小出…東洋の端にある小さな日本は、欧米を見習う近代化によって、エネルギーを大量に使えるようになり、人殺し兵器も劇的に発展させてきました。西洋型の科学技術にすがって、大国を目指したのですが、それ自体が間違いだったのだと思います。

工業化のために農業を潰し、海を汚染し、沿岸漁業を壊滅させましたが、その当時に松下竜一さんは、声を上げました。海の埋め立てに反対し、発電所建設にも反対しました。それを彼は死ぬまで貫き、晩年は、さらに関心を広げていきました。 工業にどっぷりと依存し、自然を壊しながら「カネ」を追い求めてきた日本の社会の作り方を見直す、という意味で、松下さんは先験的な仕事をなさった素敵な人でした。

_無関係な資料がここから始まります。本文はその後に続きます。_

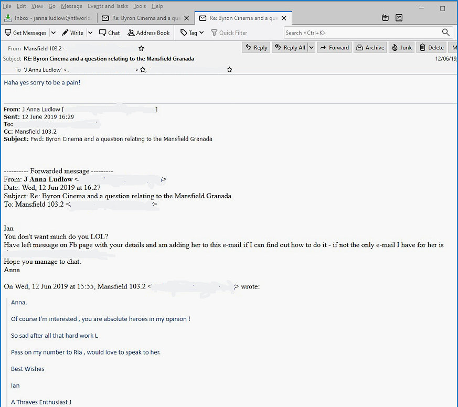Archive the current message

coord(370,48)
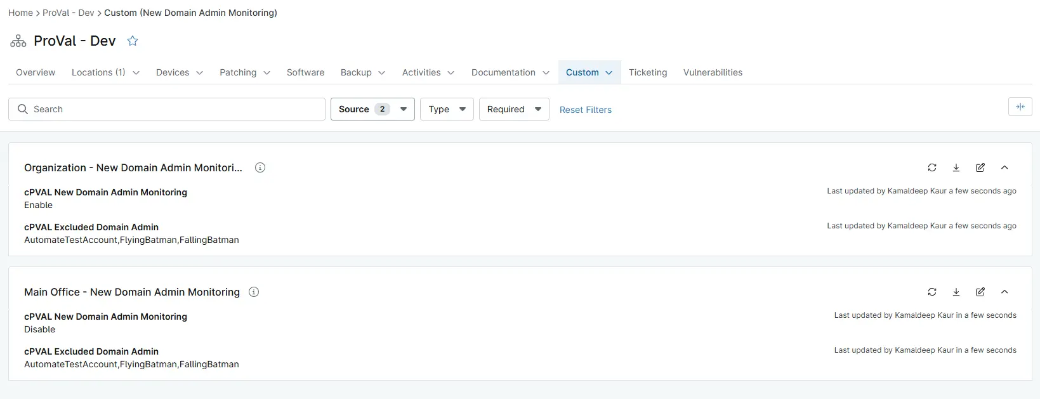Viewport: 1040px width, 399px height.
Task: Click refresh icon for Main Office section
Action: click(x=932, y=292)
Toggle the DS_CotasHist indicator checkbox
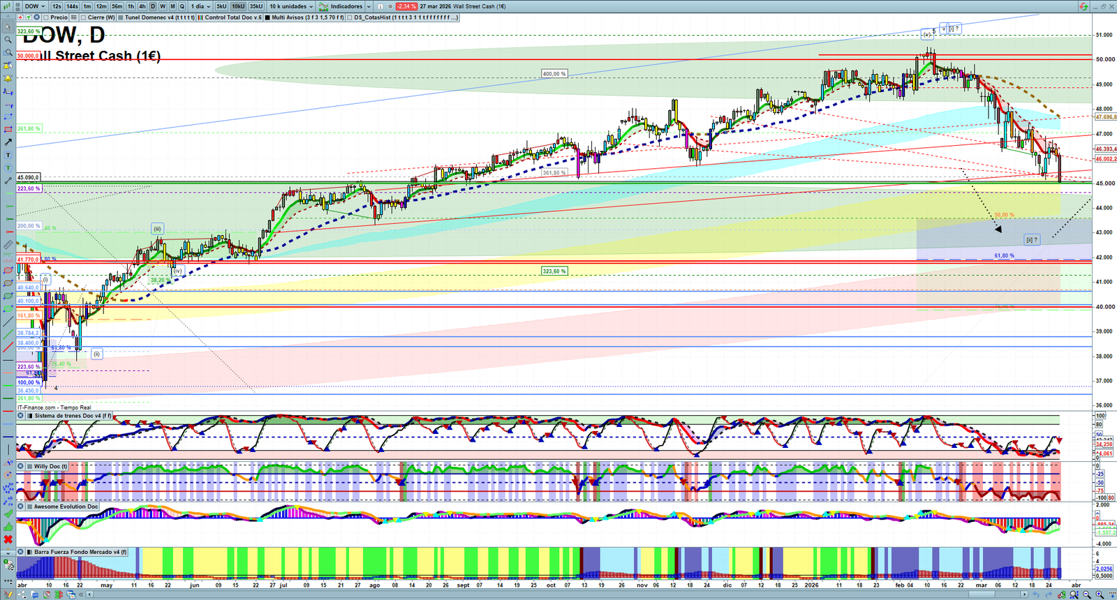 [350, 17]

「どういう社会を作るべきなのか? 」が最も重要なテーマです。原発事故は、代替エネルギーをどうするか?  経済をどう成長させるか? というようなレベルの話ではありません。私たちの生き方そのものが問われていることに気づいてほしいと思います。

松下竜一さん(1937年(昭和11)〜2004年(平成16))の「暗闇(くらやみ)の思想」についてはコチラで:http://shinsho.shueisha.co.jp/column/jinkai/001/index.html
その一部から:

「国民すべての文化生活を支える電力需要であるから、一部地域住民の多少の被害は忍んでもらわねばならぬという恐るべき論理が出てくる。本当はこういわねばならぬのに。誰かの健康を害してしか成り立たぬような文化生活であるのならばその文化生活をこそ問い直さねばならぬと。じゃあチョンマゲ時代に帰れというのかと反論が出る。必ず出る短絡的な反論である。現代を生きる以上、私とて電力の全面否定という極論を言いはしない。今ある電力で成り立つような文化生活をこそ考えようというのである。日本列島改造などという貪欲な電力需要をやめてしばらく鎮静の時を持とうというのである」(『暗闇の思想』)
実践倫理の作家はこの文章を発表した1972年の段階で、豊前火力発電所反対運動を始める。当時、九州電力は住民には「電気が足らない」と説明する一方で本州の企業には「九州には電力が有り余っているのでぜひ進出して下さい」とはたらきかけていた。(玄海原発の再稼動を前にやらせメールで世論を操作する九電の体質は40年前と変わらない)『暗闇の思想』では、発電所を増やせば新たな電力需要が増え、止めどなくあらゆる海が潰される悪循環に陥ることを指摘し、開発だけが善であるという時代の趨勢にクサビを打ち込んでいる。今でいう環境権の概念を提起しているわけである。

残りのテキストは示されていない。